Homeowners like to landscape with the river birch tree because of its unique and attractive paper-like bark. But more often than not, the river birch is grown in conditions that are too dry. And while the river birch may survive, this famously disease resistant tree becomes more susceptible when under the constant stress of unsuitable growing conditions.
Birch canker is an increasingly common river birch disease. Infected trees develop cankers or swollen areas near improperly made pruning cuts or broken areas of branches. As the cankers grow, they eventually cut off the water supply to the affected branch. The best remedy for birch canker is to prune the affected branch.
Heart Rot Tree Disease
The fungus that causes heart rot finds its way into the heart of the tree through a wound or section of barkless wood. The first symptom of heart rot tree disease is often a conk somewhere on the exterior of the tree. The general rule is that for each conk present on the tree, a cubic foot of heart wood has been eaten away by the fungus. In healthy trees, heart rot will only feed on one localized area and not on healthy wood. Prevent the spread of heart rot by minimizing pruning wounds. If you suspect that your river birch suffers from heart rot, have it inspected by a professional. It may be a falling hazard.
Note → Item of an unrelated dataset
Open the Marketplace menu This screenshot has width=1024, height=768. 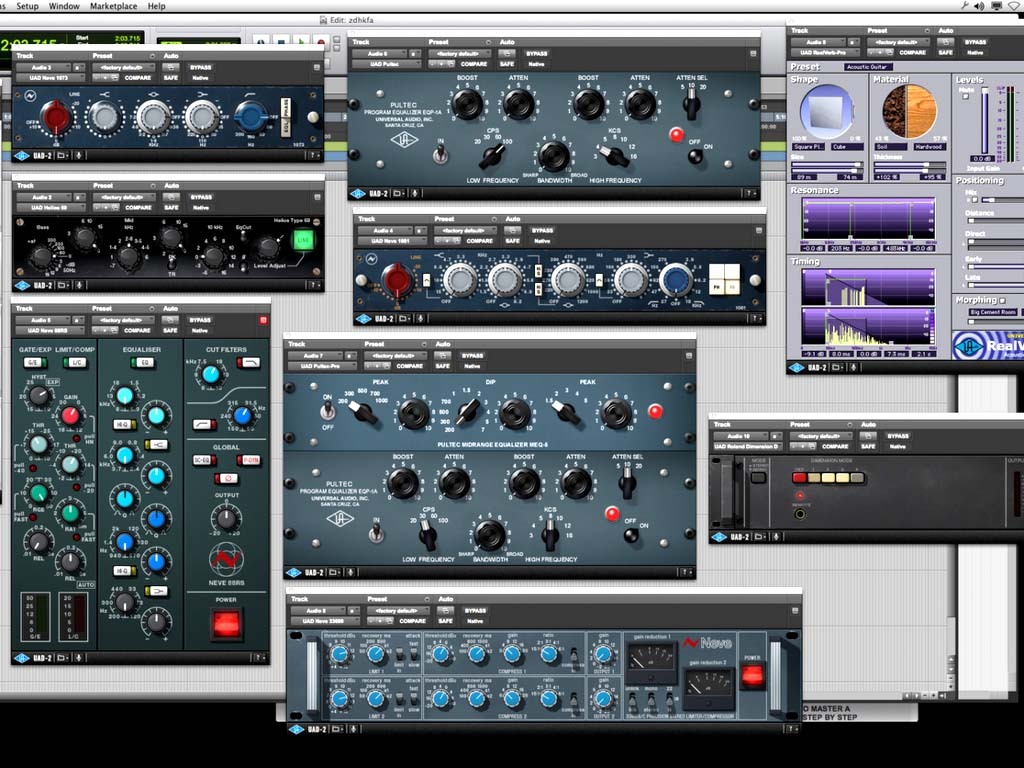[113, 5]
Generally, anthracnose does not pose a significant threat to river birch trees. Anthracnose often attacks after cool and wet weather during bud break. Affected leaves will develop small, irregularly shaped brown circles with darker brown margins. Particularly virulent infections may also cause premature bud and leaf drop, or girdle small twigs, cutting of their nutrient supply and killing them. Anthracnose can be treated by pruning the affected tissue. Trees that suffer from repeated attacks, which can severely weaken a river birch, should be sprayed with a preventative fungicide spray prescribed for birch anthracnose in early spring as soon as the buds break.
Wetwood or Slime Flux
Slime flux is caused by soil born bacteria. Infected river birches will ooze a slimy, smelly brown liquid from cracks or wounds in the wood of their roots, branches or trunks. There is no cure for bacterial wetwood. However, the bacteria responsible for the disease raises the pH on the interior of the tree as it feeds, which prevents the wood from decaying.